The Clean Up Date

by Selenay



Category: Doctor Who (2005), Sarah Jane Adventures
Genre: F/F, First Dates, First Kiss, Friends to Lovers
Language: English
Status: Completed
Published: 2016-10-21
Updated: 2016-10-21
Packaged: 2018-08-23 20:21:02
Rating: General Audiences
Warnings: No Archive Warnings Apply
Chapters: 1
Words: 2,830
Publisher: archiveofourown.org
Story URL: https://archiveofourown.org/works/8341390
Author URL: https://archiveofourown.org/users/Selenay/pseuds/Selenay
Summary: “It’s whatever you want it to be,” Kate said quietly, her usual note of mild amusement absent. “It can just be dinner, if you want.”





	

**Author's Note:**

  * For [paranoidangel](https://archiveofourown.org/users/paranoidangel/gifts).



Sarah Jane looked over her shoulder and winced. The thing barrelling towards them was big, green, and much angrier than she’d anticipated. She hoped Clyde and Luke had set up the trap they’d been working on when she last saw them, or she and Rani were going to be in serious trouble.

“Oi, frog face,” Rani shouted. “Is that all you’ve got?”

The big green creature roared and picked up its pace. Sarah Jane put on an extra burst of speed and caught up to Rani.

“You can stop insulting it now,” she said, between gasps. “We’ve got its attention.”

Rani grinned. Oh, to be young again, with fast legs and no concept of the amount of danger she was in. Sarah Jane sometimes envied the kids, even though she wouldn’t actually want to do her teen years again. She liked who she was now, but when she could hear a creature slobbering a few feet behind her and she could barely breathe...well, anyone would envy Rani with her long legs and boundless energy.

The creature roared again as they rounded the corner and finally saw the door ahead. Rani whooped. Sarah Jane didn’t have the breath to, but the sight made the burning in her legs fade a little and she pushed on. 

Rani hit the doors first, shoving them open with reckless strength, and Sarah Jane plunged after her into another corridor. As soon as they were through, Clyde shouted a warning and Sarah Jane dived for the floor, relieved to see Rani flattening herself on the ground at the same time. A beam of something hot and electric zipped through the air just above Sarah Jane’s shoulders and the air crackled around her.
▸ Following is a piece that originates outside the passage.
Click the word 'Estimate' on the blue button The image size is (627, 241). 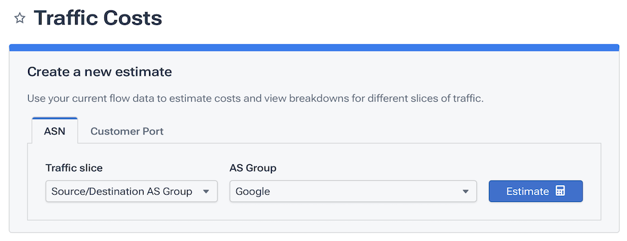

A moment later, the creature made a surprised blatting sound and then it exploded. The sound was wet and disgusting, and Sarah Jane grimaced when she felt something gooey and warm hit the back of her neck.
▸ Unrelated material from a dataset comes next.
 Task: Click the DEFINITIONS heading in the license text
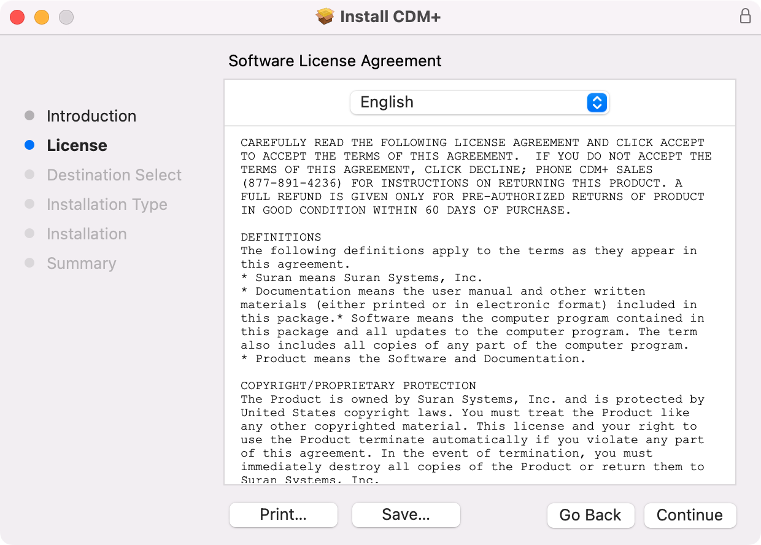click(x=280, y=238)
“That was amazing!” Clyde shouted, voice filled with glee.

“That was horrible,” Rani said, raising her head and putting a hand gingerly to her head. “Urgh. Gross.”

Sarah Jane rolled and sat up, examining the pile of bubbling muck that had once been a Mellentian Swamp Lizard. “That was--“

She broke off as the doors at the other end of the corridor swung open and a familiar figure in a long beige coat emerged.
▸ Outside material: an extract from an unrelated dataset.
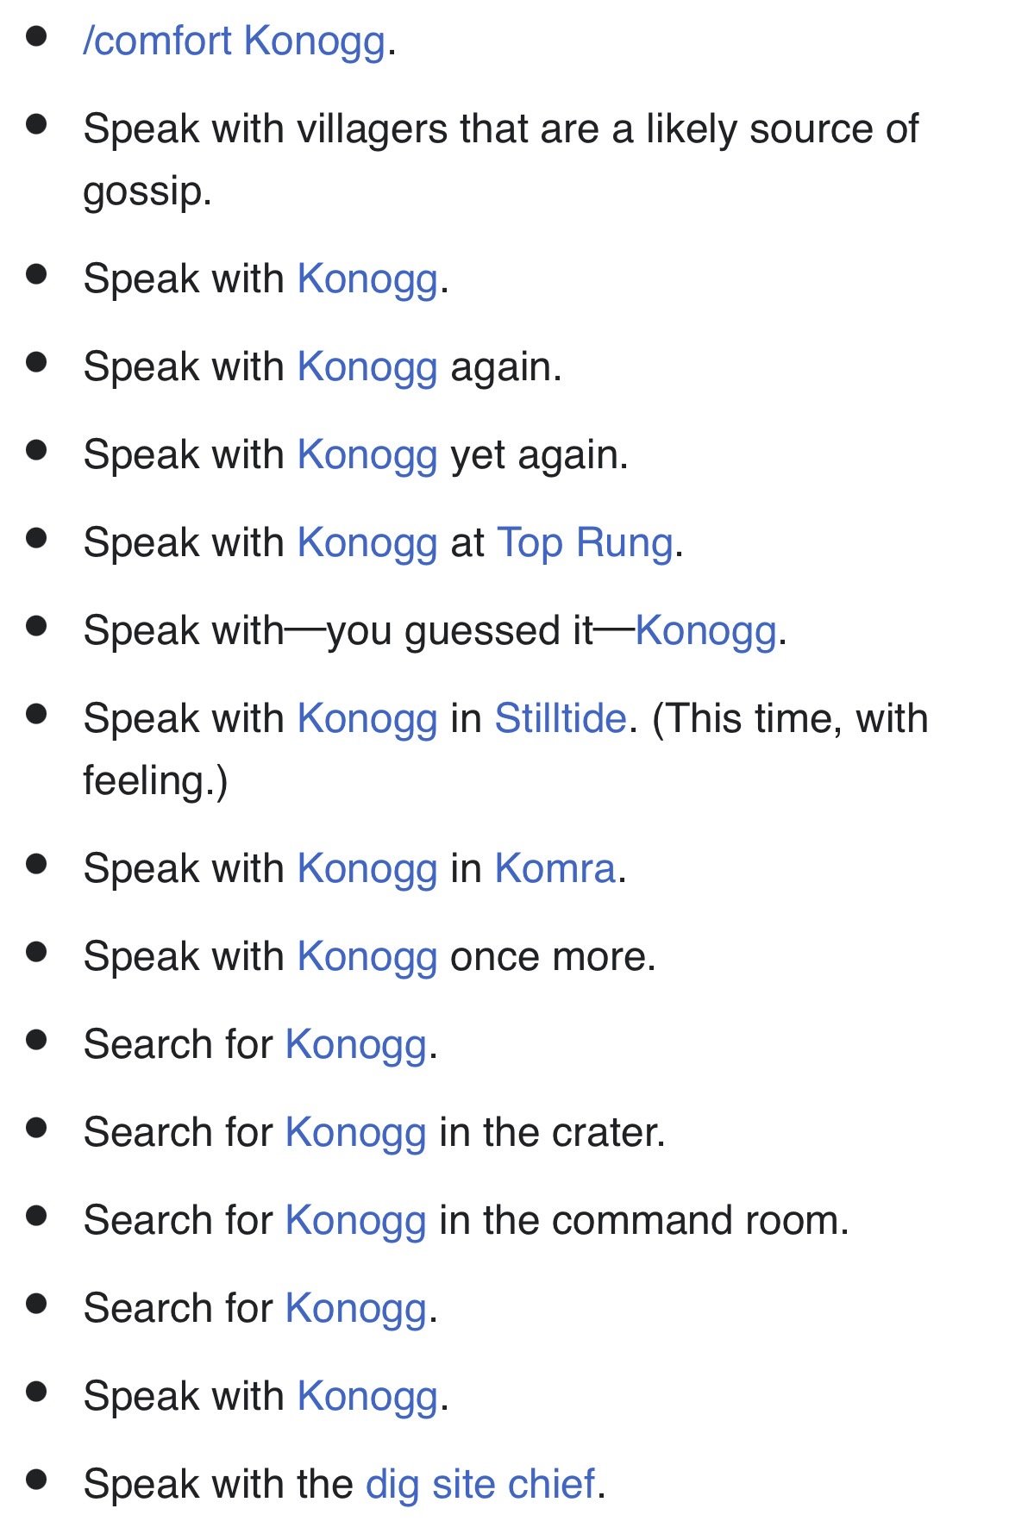
Task: Click Konogg in 'Speak with Konogg again'
Action: [367, 367]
Oh, good. Why was she always covered in goo when UNIT arrived?

“Good afternoon,” Kate Stewart said, a small smile lurking at the corners of her mouth. “I see we arrived a little too late. Again.”

Sarah Jane scrambled to her feet with more speed than grace. “Hello, Kate. Here to take all the glory after we saved the day?”

Kate rolled her eyes. “Here to save you from the clean-up and explanations, it seems.”

“Yes, well.” Sarah Jane was uncomfortably aware that something was dripping from her hair, down her back. “Thank you for that.”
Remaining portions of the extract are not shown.